Having someone steal your Twitter password is annoying. Having them use that password to plunder your online bank account would be catastrophic!
All of this raises a couple of important questions such as:
- Why were the Twitter passwords stored in an unencrypted form?
- Why didn’t Twitter expire all of the passwords?
- How can you use multiple strong passwords safely?
Why were the Twitter passwords stored in an unencrypted form?
The short answer is, “They should not have been.” This is basic cryptography. You should never store a password in unencrypted form. Never, ever store unencrypted passwords in a file even if you know that the file is on a secure system. Over the last few years, literally millions of passwords have been compromised because the files that a company thought were secure were lost or stolen.
Ideally, you shouldn’t even have an unencrypted password sitting inside the program for longer than absolutely necessary. A program should take the user’s password, encrypt it, see if it matches a stored encrypted version of the password, and then clear the memory holding the unencrypted version.

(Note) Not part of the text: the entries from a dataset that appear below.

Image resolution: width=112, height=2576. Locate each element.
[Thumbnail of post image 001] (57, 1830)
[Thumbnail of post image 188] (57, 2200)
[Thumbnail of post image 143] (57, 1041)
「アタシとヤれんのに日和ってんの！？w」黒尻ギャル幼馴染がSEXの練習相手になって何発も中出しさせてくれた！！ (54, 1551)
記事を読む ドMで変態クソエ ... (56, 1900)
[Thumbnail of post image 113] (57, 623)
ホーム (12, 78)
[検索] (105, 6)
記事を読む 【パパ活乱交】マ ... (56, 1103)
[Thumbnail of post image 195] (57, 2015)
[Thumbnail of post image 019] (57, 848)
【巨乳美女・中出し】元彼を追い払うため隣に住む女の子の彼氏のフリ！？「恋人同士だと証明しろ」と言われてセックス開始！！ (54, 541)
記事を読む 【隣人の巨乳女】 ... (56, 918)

Just a few days before the Twitter announcement, I posted the example Make the user enter a password to use a program in C#, which uses that approach. Download it to see the details. It isn’t hard.
Another approach that you can use in C# is to try to use the password entered by the user to open a database or other tool that has its own password system. Then you can piggyback on that system’s password system. I’ll post an example that does this in the next few days, too.
Why didn’t Twitter expire all of the passwords?
Normally when a web site thinks passwords may be vulnerable, it expires all of the users’ passwords so they must reset them the next time they log in. This is fairly common and users don’t mind too much because (1) it’s not terribly hard and (2) they know the alternative is that their password could be compromised.
The fact that Twitter did not do this makes me wonder if they have that capability. Twitter passwords do not normally expire. Perhaps the Twitter engineers did not forsee the need. I can understand that, but we should learn from this incident. Even if you don’t think you need make passwords expire after a certain amount of time, it may be worth building a mechanism to flag a password as expired so the user needs to create a new one.
How can you use multiple strong passwords safely?
This has been a problem as long as there have been passwords. Here are three examples where I have run into bad password management.
One time I visited a secure company data processing site. Sometimes the clerks needed to do something relatively advanced that required manager approval. When the software was written, the manager would sign in and make the change. Over time, this sort of thing became so common that it was a big hassle for the manager. To make things easier, they simple wrote the manager’s password on a white board so everyone could use it. Now anyone could do anything without any effective record. (At least that room was designed intentionally without any windows so bad guys couldn’t peek in and steal the password.)
At similar data centers, I have often seen passwords posted in users’ cubicles on sticky notes or taped inside drawers where they were easy to find.
Finally, as an experiment, I once took my company’s encrypted password database and tried attacking it. It was a very simple attack where my program tried entering the users’ names and common words from a small dictionary as passwords. I was shocked when the program guessed about a third of the passwords in the database. If Twitter’s 330 million users have similarly bad passwords, that means a hacker could easily guess about 110 million of them!
And remember, as I said earlier, many users pick the same passwords for multiple systems. If a hacker can guess 110 million passwords, many of them may also give access to more sensitive web sites than Twitter.
So what can you do about it? First, always use strong passwords. I’ve written a couple examples that generate good passwords. (And I’ll post a new one in a day or two.) For example, see Use cryptographic methods to generate random passwords in C#.
Second, use a different password for every account.
Unfortunately, if a password is strong, then it is also hard to remember. In order to keep track of multiple strong passwords, use a password manager. You can buy them or download them for free. (Although I don’t know if you should trust one that you download for free.) The example Make a password manager in C# shows how to make a simple password manager in C#. A password manager lets you use a single strong password (which you need to remember–sorry) to access all of your other passwords.
Here are the lessons to take away.
- Never store unencrypted passwords in a file.
- Limit the amount of time that an unencrypted password is present inside your code.
- Use strong passwords!
- Use different passwords for every system.
- Use a password manager to keep track of your many strong passwords. (I have about 280 passwords in my password manager.)